Short problem:
Rewrite the rows starting at the one containing "You are a computer-use" and ending at the one containing "10th March ORD", changing "Volume" to "Brightness" and keeping everything else the same. Leave the pictures out of your answer.
----
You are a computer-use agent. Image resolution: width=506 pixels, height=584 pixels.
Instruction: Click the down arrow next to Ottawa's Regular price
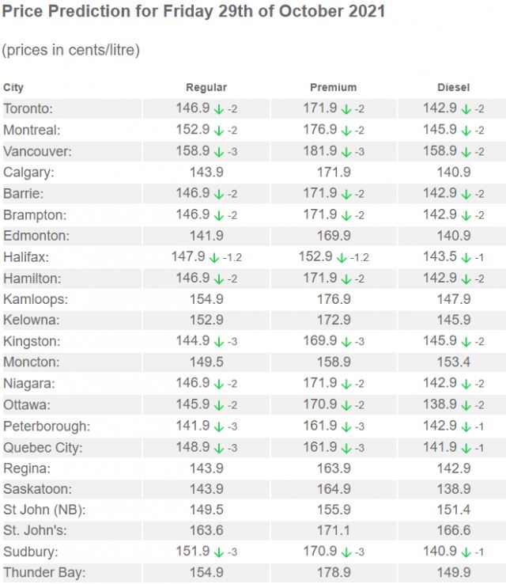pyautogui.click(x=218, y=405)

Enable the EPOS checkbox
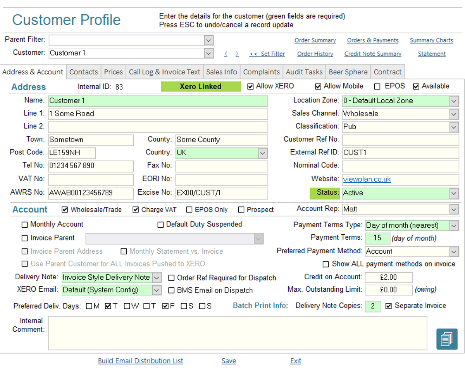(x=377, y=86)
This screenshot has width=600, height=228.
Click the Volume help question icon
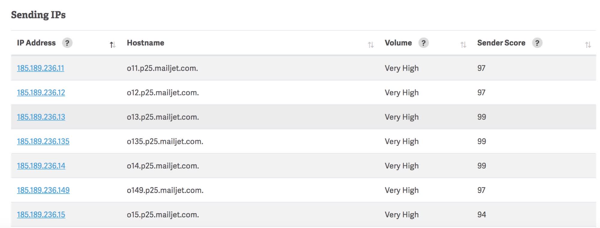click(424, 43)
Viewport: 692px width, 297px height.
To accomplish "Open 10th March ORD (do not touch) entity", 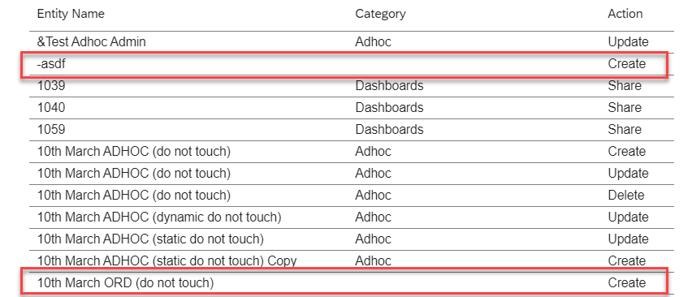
----
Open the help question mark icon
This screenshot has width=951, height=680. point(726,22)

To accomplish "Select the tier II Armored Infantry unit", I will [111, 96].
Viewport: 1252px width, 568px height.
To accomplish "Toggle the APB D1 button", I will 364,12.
----
Output below:
You are a computer-use agent. Image resolution: width=506 pixels, height=584 pixels.
Instruction: Click the down arrow next to Ottawa's Regular price
pyautogui.click(x=218, y=405)

Enable the EPOS checkbox
(x=377, y=86)
This screenshot has width=600, height=228.
Click the Brightness help question icon
click(424, 43)
Viewport: 692px width, 297px height.
To accomplish "Open 10th March ORD (do not touch) entity", 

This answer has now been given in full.